Piero Ottone, Il Venerdì 20/12/2013, 20 dicembre 2013
LA RIVINCITA DI UNA NOSTRA GLORIA: IL CONGIUNTIVO
Il congiuntivo è una nostra gloria. Indica in chi ne fa uso consapevolezza della precarietà nelle cose umane.
Raramente vi ricorrono i bambini, anime semplici. Ed è una gloria di noi italiani perché le altre lingue europee (del cinese non so nulla) ne hanno perso l’uso, in un mondo sempre più tranchant, ormai un po’ grossolano. I francesi, per quella loro razionalità, tutto bianco o tutto nero, lo hanno quasi abolito.

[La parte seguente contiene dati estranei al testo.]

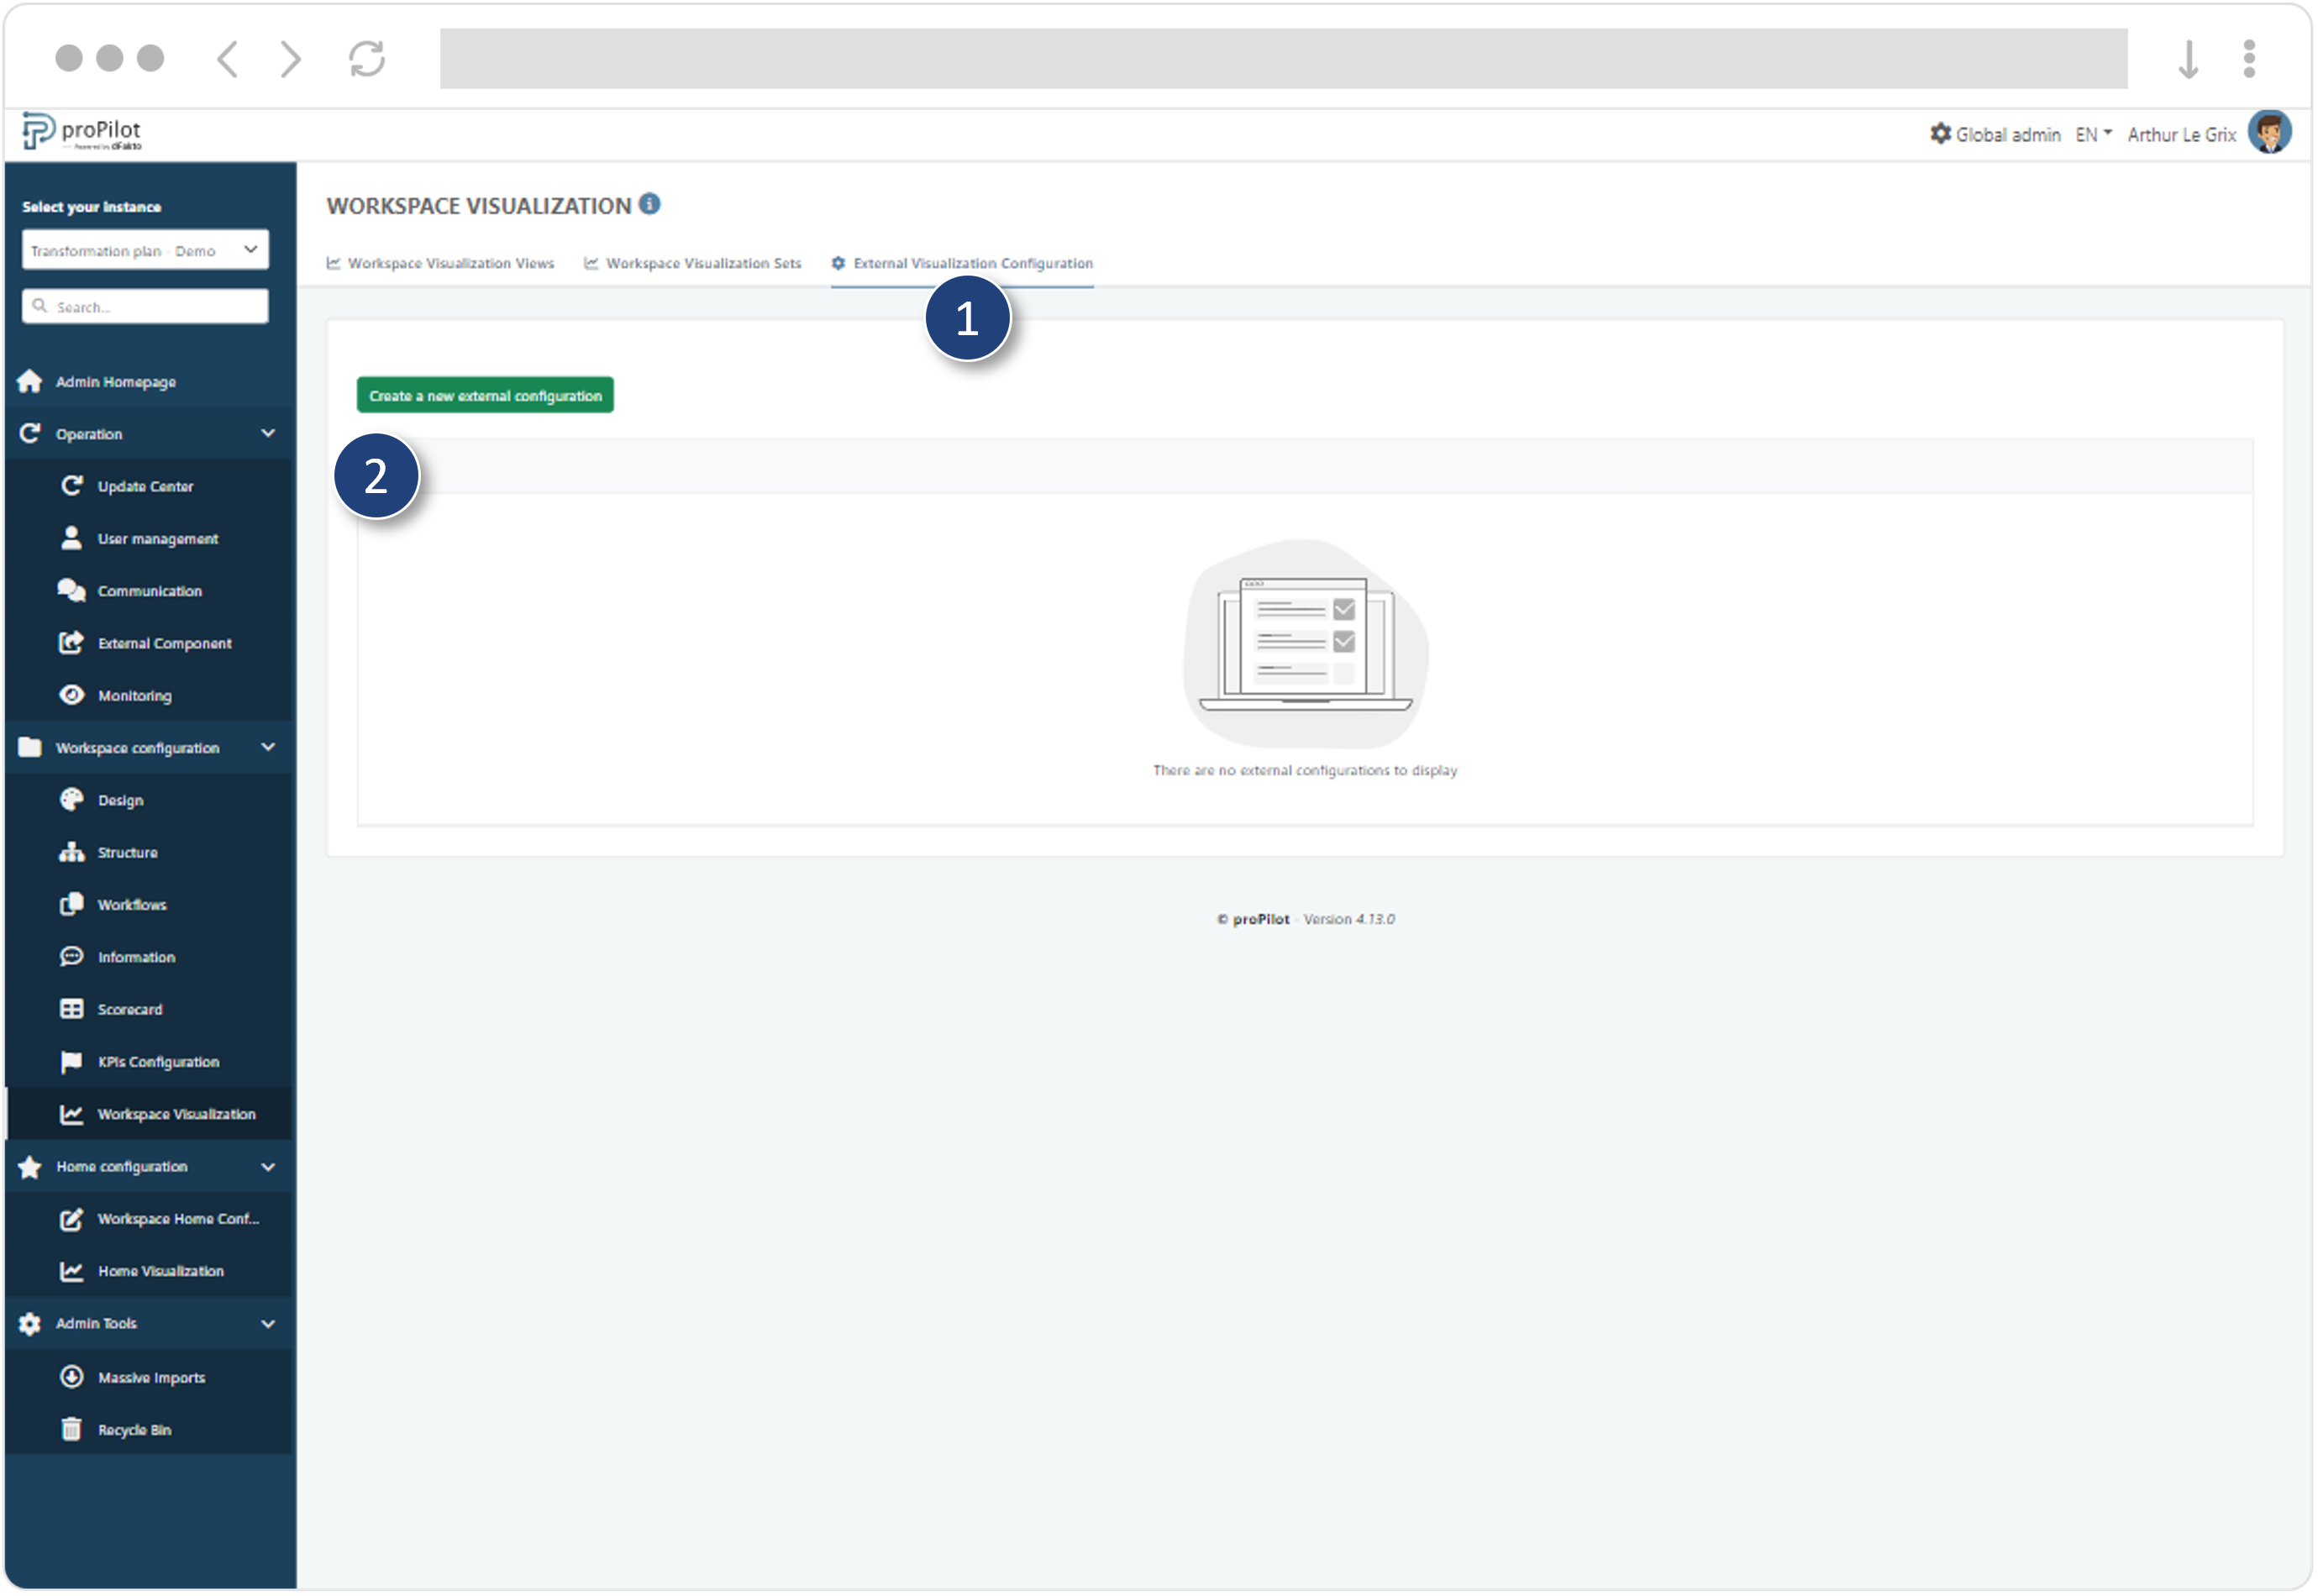Screen dimensions: 2318x1596
Task: Open Monitoring eye icon in sidebar
Action: tap(71, 695)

I tedeschi, poco fantasiosi, lo relegano a una funzione meccanica: lo usano solo nel discorso indiretto, quando riferiscono dichiarazioni altrui, risparmiandosi le virgolette. Gli inglesi lo hanno abolito. E i russi, non sanno neanche che cosa sia. Noi resistiamo: non è questa, da parte nostra, una prova di raffinatezza intellettuale?

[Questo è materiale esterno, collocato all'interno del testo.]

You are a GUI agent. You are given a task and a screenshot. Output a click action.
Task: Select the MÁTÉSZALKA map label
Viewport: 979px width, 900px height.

Adesso il congiuntivo trova la sua celebrazione in un libro il cui titolo molto asciutto non si presta a equivoci: si intitola appunto Il congiuntivo. Gli autori, Daniela Mancini e Tommaso Marani, che hanno a lungo insegnato italiano agli stranieri, dicono di averlo scritto su suggerimento dei loro studenti, evidentemente in difficoltà (o incuriositi) di fronte a un modo verbale da loro così distante. Sfoglio il libro col dovuto rispetto, essendo del congiuntivo un cultore (anche se qualche volta lo tradisco: segno dei tempi). Quante cose ho scoperto! Il congiuntivo è uno strumento dal quale si possono trarre infiniti arpeggi: sfumature, supposizioni. Sono indicati nel libro i casi in cui è «obbligatorio», e l’aggettivo induce a sorridere. Obbligatorio perché? Ma per indicare che si parla in modo corretto, evidentemente. Obbligatorio per indicare che si appartiene a una certa categoria intellettuale, e non è questione di snobismo: è questione di rispetto verso se stessi e verso le persone con le quali parliamo. Contano ancora, questi concetti, in un mondo nel quale si tende a fare i propri comodi, come non mi stanco di osservare ogni venerdì? Si vede che contano. Non è una bella cosa?
La sorella dell’autore mi ha raccontato che il figlioletto l’altro giorno le ha detto: «Mamma, vorrei che spegnessi la luce». Anni tre: ma allora ci sono speranze!